Down in the mire of London's grimpen, above the drained marshlands and drift of the fatbergs, exist the cultural centres that shine like jewels in the mudcake of the greatest city on earth: London's museums. Their great domes are craniums through which pass the crazy, unbidden thoughts of a culture always moving closer to madness.With the apocalyptic vision of Ballard and the acerbic attitude of Céline, MUEUM scatters human detritus over the shiny Perspex of our most dearly loved vitrines. Rimbaud's visits to the British Museum reading room come to mind: scratching himself down for lice as he flicked through the latest encyclopaedias. And Bataille, assembling curios so strange the Surrealists wouldn't touch them wearing gloves.MUEUM is a novel of watchers and the watched, a testament to the fact that people are always more interesting—and far stranger—than things. And nothing is stranger than people's obsession with touching objects from the questionable past.Prepare to travel the world, from Rome to Japan, with a travelling troupe of unforgettable characters who walk the world each day but never leave a building. SJ Fowler's MUEUM is an essential artefact for our troubled times, proving that travel of the mind is always more powerful than the real thing.               
Chris McCabe

SJ Fowler is arguably the most influential, tirelessly generative and expansively generous English artist working in experimental literature today. No other contemporary writer is as comprehensively, and ambitiously, engaged with Europe’s histories of the avant-garde in addition to such vital participation in its present. Whether in poetry, essays, fiction, painting, scrawling, sculpting, film, performance, theatre, sound, or in happenings without definition, his art draws its volatile experience of language into the mobile and embodied possibility of language as experience. Emerging in feral exploration between the poetry of Tom Raworth and the prose of László Krasznahorkai, this is a shape-shifting and omnivorous body of writing; uncompromisingly alive in the playful, violent, oblique and confrontational. When language chases and inhabits the mess of living it cannot sit neatly, and only, in a book (though there are nearing 50 publications to date) there is always more. 

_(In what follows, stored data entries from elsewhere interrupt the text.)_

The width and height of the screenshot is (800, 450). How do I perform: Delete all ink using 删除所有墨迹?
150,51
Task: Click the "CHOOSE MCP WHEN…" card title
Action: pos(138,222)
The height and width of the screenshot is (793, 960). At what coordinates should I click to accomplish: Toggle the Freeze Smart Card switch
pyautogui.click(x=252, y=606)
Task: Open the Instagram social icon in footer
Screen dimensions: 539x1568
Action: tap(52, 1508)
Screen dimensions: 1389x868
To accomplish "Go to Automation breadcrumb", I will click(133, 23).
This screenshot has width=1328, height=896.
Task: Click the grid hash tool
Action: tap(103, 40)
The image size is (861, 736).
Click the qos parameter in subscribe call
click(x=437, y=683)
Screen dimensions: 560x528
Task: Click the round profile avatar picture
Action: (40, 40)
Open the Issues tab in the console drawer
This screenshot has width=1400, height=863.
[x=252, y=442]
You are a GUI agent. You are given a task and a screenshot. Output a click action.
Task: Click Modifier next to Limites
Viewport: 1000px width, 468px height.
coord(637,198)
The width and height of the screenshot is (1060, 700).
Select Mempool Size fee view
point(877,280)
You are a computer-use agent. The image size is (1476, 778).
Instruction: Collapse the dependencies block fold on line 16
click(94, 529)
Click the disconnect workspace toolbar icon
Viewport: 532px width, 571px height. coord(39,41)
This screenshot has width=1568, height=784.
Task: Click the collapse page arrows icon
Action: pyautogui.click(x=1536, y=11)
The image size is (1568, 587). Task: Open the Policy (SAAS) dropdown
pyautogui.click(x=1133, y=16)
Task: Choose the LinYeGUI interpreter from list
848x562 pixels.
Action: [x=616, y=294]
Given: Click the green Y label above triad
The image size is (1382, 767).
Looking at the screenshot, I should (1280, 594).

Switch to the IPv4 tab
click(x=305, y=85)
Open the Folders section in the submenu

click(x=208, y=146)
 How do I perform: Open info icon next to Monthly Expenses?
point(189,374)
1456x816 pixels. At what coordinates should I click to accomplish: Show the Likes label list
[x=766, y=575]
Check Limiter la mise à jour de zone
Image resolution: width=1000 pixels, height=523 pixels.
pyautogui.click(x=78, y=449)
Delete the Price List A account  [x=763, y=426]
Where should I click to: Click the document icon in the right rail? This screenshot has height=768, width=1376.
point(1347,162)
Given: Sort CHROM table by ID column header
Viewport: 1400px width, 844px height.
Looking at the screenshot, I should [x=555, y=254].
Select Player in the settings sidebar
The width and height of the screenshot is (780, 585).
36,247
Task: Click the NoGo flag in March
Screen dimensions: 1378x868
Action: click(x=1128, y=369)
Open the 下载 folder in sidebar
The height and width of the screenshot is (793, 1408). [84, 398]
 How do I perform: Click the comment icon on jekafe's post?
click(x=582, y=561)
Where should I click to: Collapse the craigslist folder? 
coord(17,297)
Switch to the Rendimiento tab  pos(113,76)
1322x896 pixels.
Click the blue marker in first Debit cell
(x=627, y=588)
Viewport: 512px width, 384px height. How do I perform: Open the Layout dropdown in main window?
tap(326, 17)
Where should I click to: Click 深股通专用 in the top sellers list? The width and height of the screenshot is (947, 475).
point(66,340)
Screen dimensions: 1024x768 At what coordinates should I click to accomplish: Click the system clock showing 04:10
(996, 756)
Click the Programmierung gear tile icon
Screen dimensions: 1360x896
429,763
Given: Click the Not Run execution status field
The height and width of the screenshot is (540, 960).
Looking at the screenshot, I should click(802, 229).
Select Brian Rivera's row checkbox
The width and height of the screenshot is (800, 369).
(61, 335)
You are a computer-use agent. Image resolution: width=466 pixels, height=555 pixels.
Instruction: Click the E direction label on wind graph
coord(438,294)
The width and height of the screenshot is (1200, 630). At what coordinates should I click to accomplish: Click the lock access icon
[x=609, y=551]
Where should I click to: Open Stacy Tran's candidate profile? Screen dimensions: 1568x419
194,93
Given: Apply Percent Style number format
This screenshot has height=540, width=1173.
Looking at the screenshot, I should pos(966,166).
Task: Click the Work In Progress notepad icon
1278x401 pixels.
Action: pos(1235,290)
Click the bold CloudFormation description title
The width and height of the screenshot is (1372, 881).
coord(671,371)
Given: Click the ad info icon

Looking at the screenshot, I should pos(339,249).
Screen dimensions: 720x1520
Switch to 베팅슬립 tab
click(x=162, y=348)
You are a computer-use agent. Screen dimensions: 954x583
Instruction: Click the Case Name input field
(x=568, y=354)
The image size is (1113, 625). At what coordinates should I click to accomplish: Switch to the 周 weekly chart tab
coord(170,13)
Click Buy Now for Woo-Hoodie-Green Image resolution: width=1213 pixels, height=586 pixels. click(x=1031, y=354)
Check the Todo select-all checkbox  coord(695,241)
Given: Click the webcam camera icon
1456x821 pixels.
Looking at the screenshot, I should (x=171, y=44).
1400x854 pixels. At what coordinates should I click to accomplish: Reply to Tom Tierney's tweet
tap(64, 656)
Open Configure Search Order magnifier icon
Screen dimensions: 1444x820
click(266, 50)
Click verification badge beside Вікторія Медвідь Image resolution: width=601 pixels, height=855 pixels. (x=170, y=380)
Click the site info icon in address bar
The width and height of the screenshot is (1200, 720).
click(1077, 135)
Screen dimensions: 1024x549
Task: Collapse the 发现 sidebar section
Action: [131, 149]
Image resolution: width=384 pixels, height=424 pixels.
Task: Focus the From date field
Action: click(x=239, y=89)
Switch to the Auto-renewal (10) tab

In addition to his own work, Fowler is endlessly and inventively supporting other writers. For a singular writer-as-artist-making to support and creatively involve so many others has a rare and historic momentum: from founding and organising the vast and inclusive European Poetry Festival (whilst also teaching, editing, curating, and collaborating) to fostering truly international communities and building events that have grown and changed a generation of UK avant-garde poetry. Returning in amidst such travelling energy to the page, the reader of such unique work will encounter the disarming gristle of being-as-struggle, but they will also find the resounding depths and laughter of a strange companionship in that struggle. No other contemporary UK writer is as comprehensively, and ambitiously, engaged with Europe’s histories of the avant-garde. Bracing challenge doubles mischievously as an embracing welcome within SJ Fowler’s experimentation that is, at its barbed and brilliant core, a language of extreme and unfamiliar honesty.